Duka juga dirasakan oleh mantan pemain PSIM Jogja dan Persis Solo Bayu Andra Cahyadi. Mantan kapten Persis Solo 2018 lalu, Bayu Andra menuliskan harapan agar Ferry Anto dan putrinya bisa segera ditemukan.

“Mohon doa semua, semoga Ferry Anto lekas ditemukan,” tulis Bayu Andra.

Ferry Anto sempat memperkuat PSS Sleman pada kompetisi Divisi Utama 2010/2011. Bersama dengan pemain asal Solo lainnya, yakni Tri Handoko, Ferry Anto yang dikenal dengan rambut gondrongnya menjadi tulang punggung PSS Sleman di lini depan.

Di Persis Solo, Ferry Anto mulai menjalani debutnya pada 2004, lalu bergabung lagi di musim 2009, kemudian 2011 hingga akhirnya pensiun pada 2016.

Dia juga sempat berkarier di beberapa klub lainnya Seperti Persebi Boyolali, Persiharjo Sukoharjo, PS Palembang, Persibat Batang. Ferry Anto sendiri memutuskan gantung sepatu pada usia 31 tahun. setelah pensiun, dia memilih berbisnis baju muslim di Kartasura dan Purwodadi.

Ferry Anto hilang tertelan ombak Pantai Baru bersama anaknya yang berusia tujuh tahun Freya Fajrina Dwi.

Keluarga Ferry Anto yang bermukim di Sedahromolor RT 3, RW 7, Kartosuro, Solo, Jawa Tengah, berlibur di Pantai Baru, Kamis (20/6/2019) pagi bersama rombongan dari Solo yang berjumlah delapan orang. Ferry mengajak anak-anaknya.
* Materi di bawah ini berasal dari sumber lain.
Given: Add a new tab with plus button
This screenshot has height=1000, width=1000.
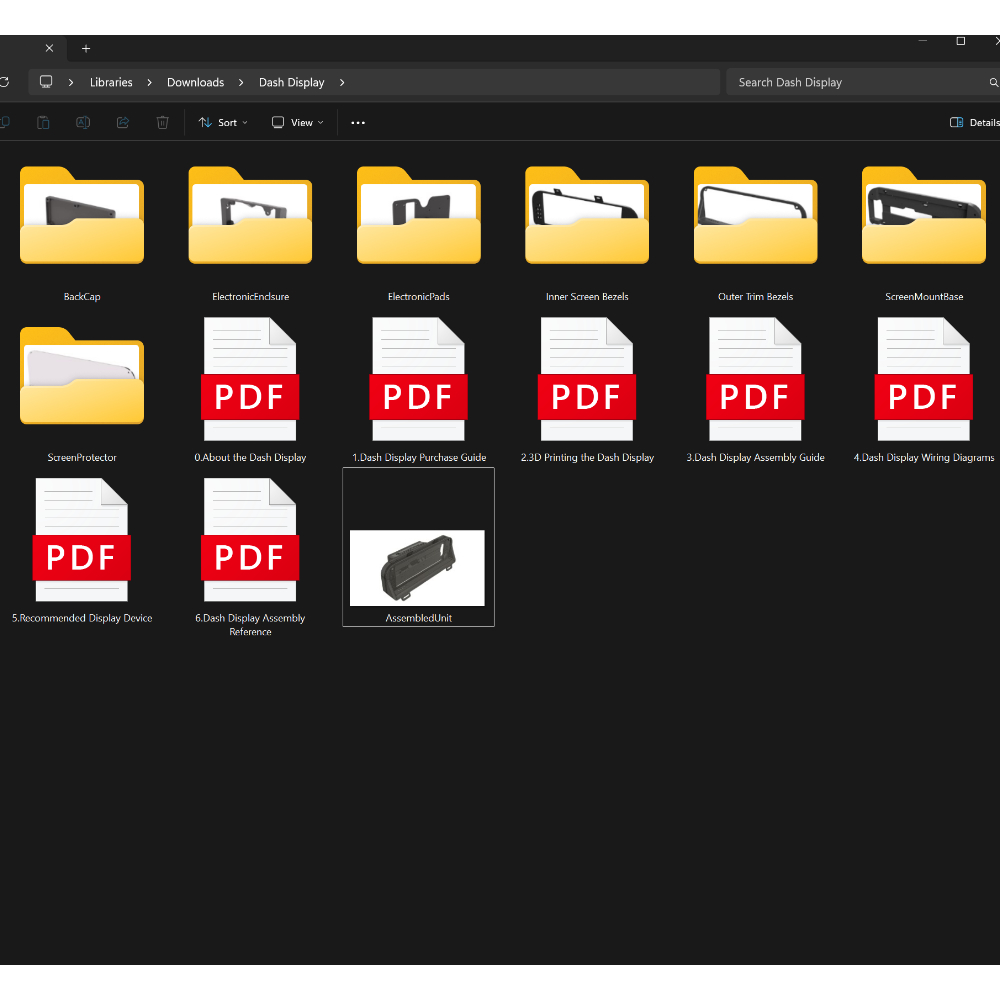Looking at the screenshot, I should 86,48.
Koordinator Search and Rescue (SAR) Wilayah 4 Bantul, Dwi Riaspamuji mengatakan di Pantai, empat orang bermain air.  Saat itu, Ferry Anto bersama Freya, Felicia (anak pertama Ferry), dan dua keponakannya berjalan di bibir Pantai Baru sekitar pukul 08.15 WIB.

Personel Tim SAR sudah memperingatkan agar mereka tak terlalu dekat dengan air laut karena kondisi sedang pasang. Tak lama kemudian gelombang tinggi ombak muncul sekitar pukul 08.30 WIB dan menyapu mereka.
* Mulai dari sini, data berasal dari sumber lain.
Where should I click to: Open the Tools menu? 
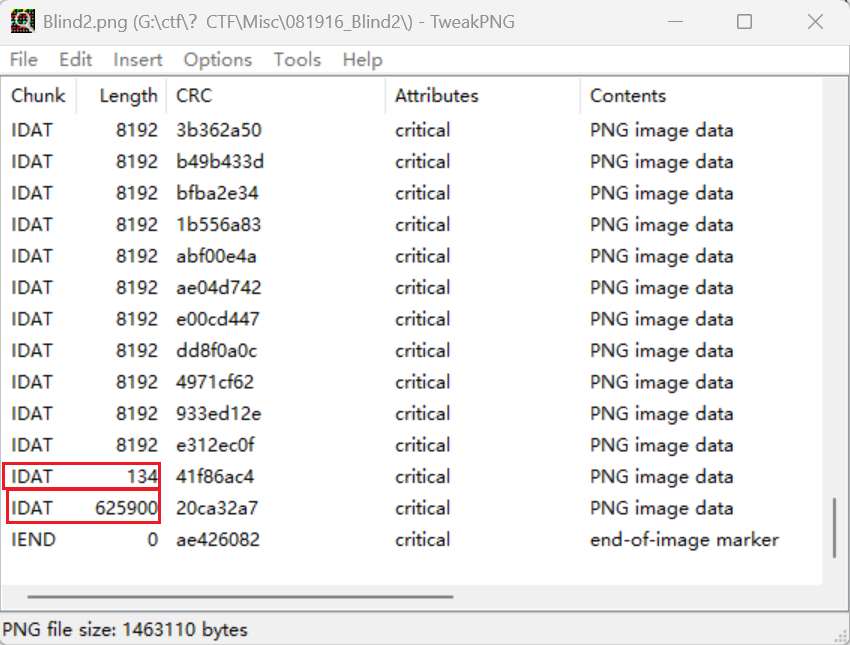(297, 60)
Ferry yang saat itu tengah menggendong Freya berhasil melempar Felicia menjauh dari ombak sehingga anak pertamanya itu selamat. Dua keponakan Ferry (Afdal Firmansyah, 11, dan Shela, 11) kemudian berhasil diselamatkan tim SAR. Namun Ferry dan Freya tersapu ombak dan hilang.

Saat bermain air keempatnya tergulung ombak. Ferry Anto berusaha menolong, tetapi ikut terseret. Anggota SAR yang sedang berjaga langsung melakukan pertolongan. Tiga orang yang diselamatkan adalah Shela dan Afdal dan A. Rohimah, 30.

“Tiga korban berhasil diselamatkan, dua korban masih dalam pencarian,” kata Dwi.

Saat ini Tim SAR bersama TNI Angkatan Laut, Ditpolair Polda DIY, Basarnas, Badan Penanggulangan Bencana Daerah, PMI, dan sejumlah sukarelawan masih mencari Ferry Anto dan anaknya. Ferry Anto memperkuat PSS Sleman pada musim 2010-2011, dia kemudian hijrah ke Persis Solo dan gantung sepatu pada 2016.